Run Commands

Mount Volumes

Learn how to mount local or network-attached storage and use its data in pipelines.

You may have a local or a network-attached storage that you want your pipeline to write files to. You can mount that folder as a volume in Kubernetes and make it available in your pipeline worker by using the pod_patch pipeline parameter. The pod_patch parameter takes a string that specifies the changes that you want to add to your existing manifest. To create a patch, you need to generate a diff of the original ReplicationController and the one with your changes. You can use one of the online JSON patch utilities, such as JSON Patch Generator to create a diff. A diff for mounting a volume might look like this:

[
 {
  "op": "add",
  "path": "/volumes/-",
  "value": {
   "name": "task-pv-storage",
   "persistentVolumeClaim": {
    "claimName": "task-pv-claim"
   }
  }
 },
 {
  "op": "add",
  "path": "/containers/0/volumeMounts/-",
  "value": {
   "mountPath": "/data",
   "name": "task-pv-volume"
  }
 }
]

This output needs to be converted into a one-liner and added to the pipeline spec.

We will use the OpenCV example. to demonstrate this functionality.

To mount a volume, complete the following steps:

  1. Create a PersistentVolume and a PersistentVolumeClaim as described in Configure a Pod to Use a PersistentVolume for Storage. Modify mountPath and path as needed.

    For testing purposes, you might want to add an index.html file as described in Create an index.html file.

  2. Get the ReplicationController (RC) manifest from your pipeline:

    kubectl get rc <rc-pipeline> -o json > <filename>.yaml

    Example:

    kubectl get rc pipeline-edges-v7 -o json > test-rc.yaml
  3. Open the generated RC manifest for editing.

  4. Under spec, find the volumeMounts section.

  5. Add your volume in the list of mounts.

    Example:

    {
       "mountPath": "/data",
       "name": "task-pv-storage"
    }

    mountPath is where your volume will be mounted inside of the container.

  6. Find the volumes section.

  7. Add the information about the volume.

    Example:

    {
       "name": "task-pv-storage",
       "persistentVolumeClaim": {
             "claimName": "task-pv-claim"
       }
    }

    In this section, you need to specify the PersistentVolumeClaim you have created in Step 1.

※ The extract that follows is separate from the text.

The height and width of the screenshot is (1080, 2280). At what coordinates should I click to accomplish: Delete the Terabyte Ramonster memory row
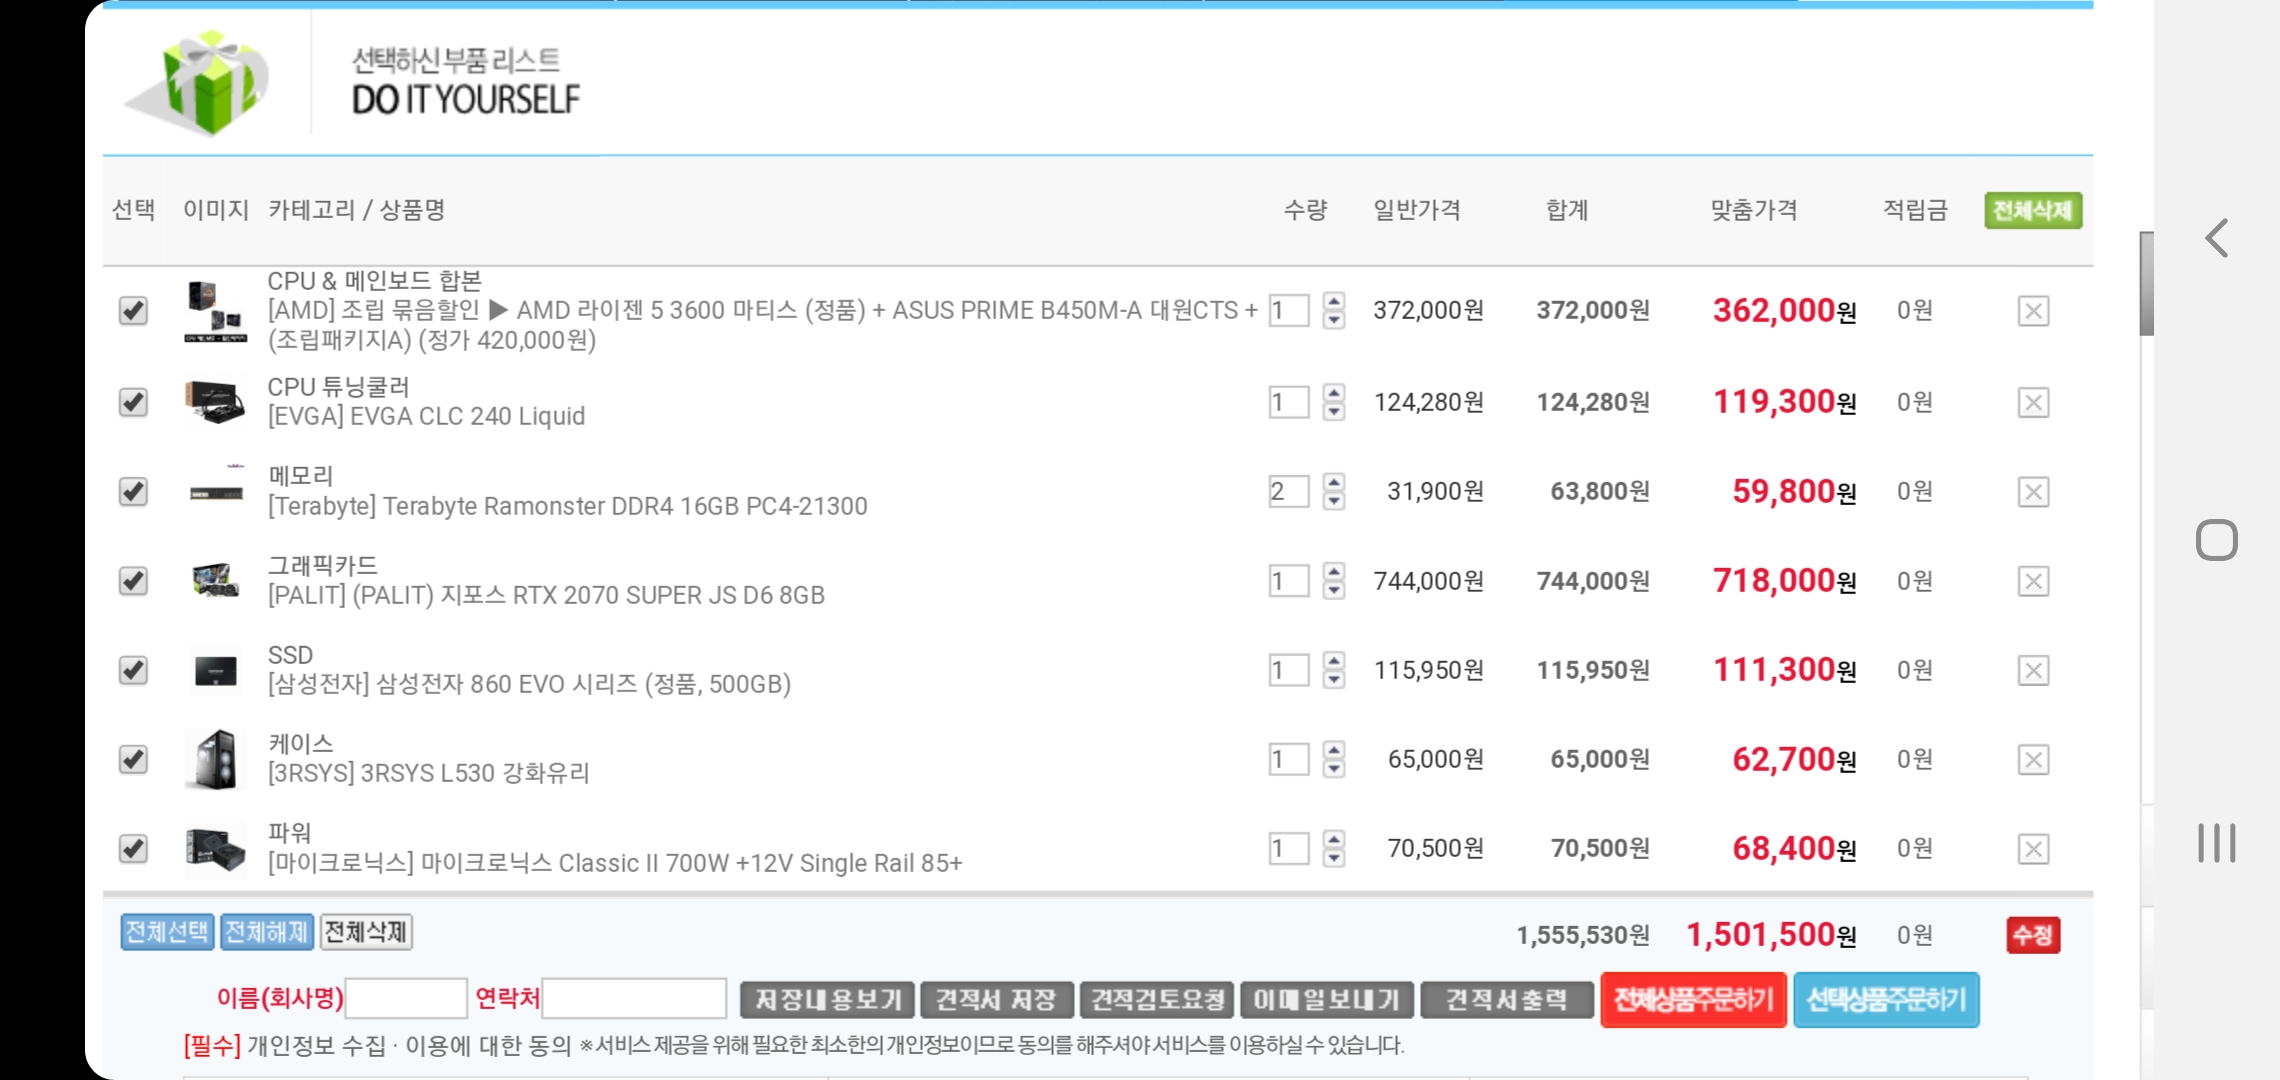(x=2033, y=492)
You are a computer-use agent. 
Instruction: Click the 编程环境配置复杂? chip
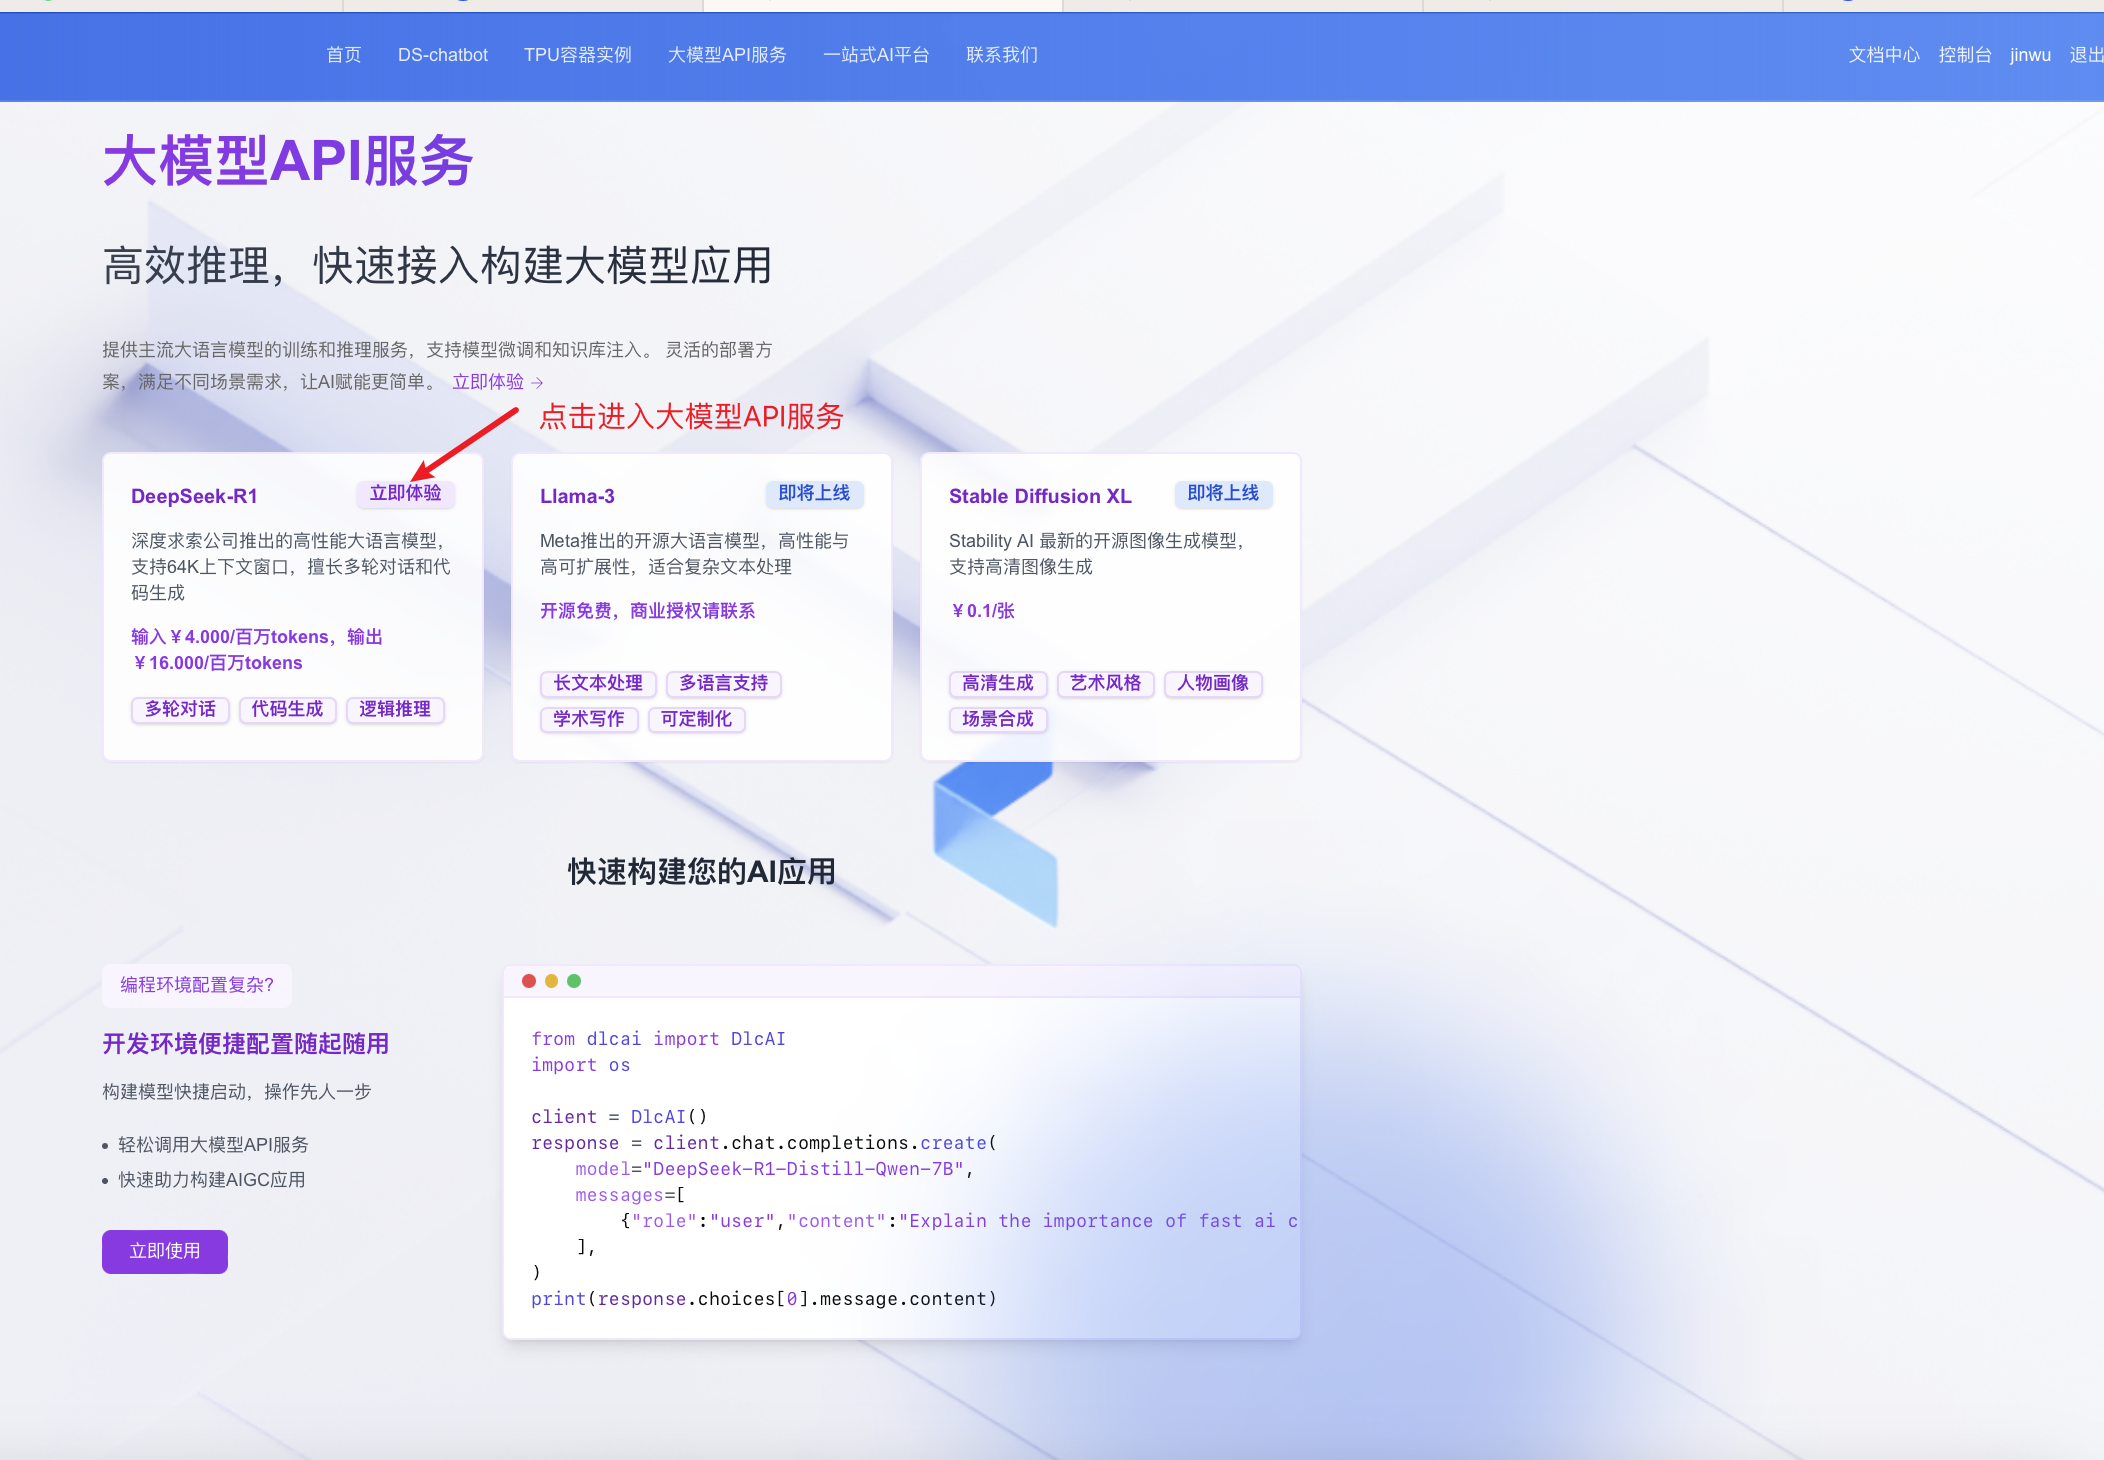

  8. Save these changes to a new file.

  9. Copy the contents of the original RC to the clipboard.

  10. Go to a JSON patch generator, such as JSON Patch Generator, and paste the contents of the original RC manifest to the Source JSON field.

  11. Copy the contents of the modified RC manifest to clipboard as described above.

  12. Paste the contents of the modified RC manifest to the Target JSON field.

  13. Copy the generated JSON Patch.

  14. Go to your terminal and open the pipeline manifest for editing.

    For example, if you are modifying the edges pipeline, open the edges.json file.

  15. Add the patch as a one-liner under the pod_patch parameter.

    Example:

    "pod_patch": "[{\"op\": \"add\",\"path\": \"/volumes/-\",\"value\": {\"name\": \"task-pv-storage\",\"persistentVolumeClaim\": {\"claimName\": \"task-pv-claim\"}}}, {\"op\": \"add\",\"path\": \"/containers/0/volumeMounts/-\",\"value\": {\"mountPath\": \"/data\",\"name\": \"task-pv-storage\"}}]"

    You need to add a backslash () before every quote (") sign that is enclosed in square brackets ([]). Also, you might need to modify the path to volumeMounts and volumes by removing the /spec/template/spec/ prefix and replacing the assigned volume number with a dash (-). For example, if a path in the JSON patch is /spec/template/spec/volumes/5, you might need to replace it with /volumes/-. See the example above for details.

  16. After modifying the pipeline spec, update the pipeline:

    pachctl update pipeline -f <pipeline-spec.yaml>

    A new pod and new replication controller should be created with your modified changes.

  17. Verify that your file was mounted by connecting to your pod and listing the directory that you have specified as a mountpoint. In this example, it is /data.

    Example:

    kubectl exec -it <pipeline-pod> -- /bin/bash
    ls /data

    If you have added the index.html file for testing as described in Step 1, you should see that file in the mounted directory.

    You might want to adjust your pipeline code to read from or write to the mounted directory. For example, in the aforementioned OpenCV example, the code reads from the /pfs/images directory and writes to the /pfs/out directory. If you want to read or write to the /data directory, you need to change those to /data.

📖

Pachyderm has no notion of the files stored in the mounted directory before it is mounted to Pachyderm. Moreover, if you have mounted a network share to which you write files from other than Pachyderm sources, Pachyderm does not guarantee the provenance of those changes.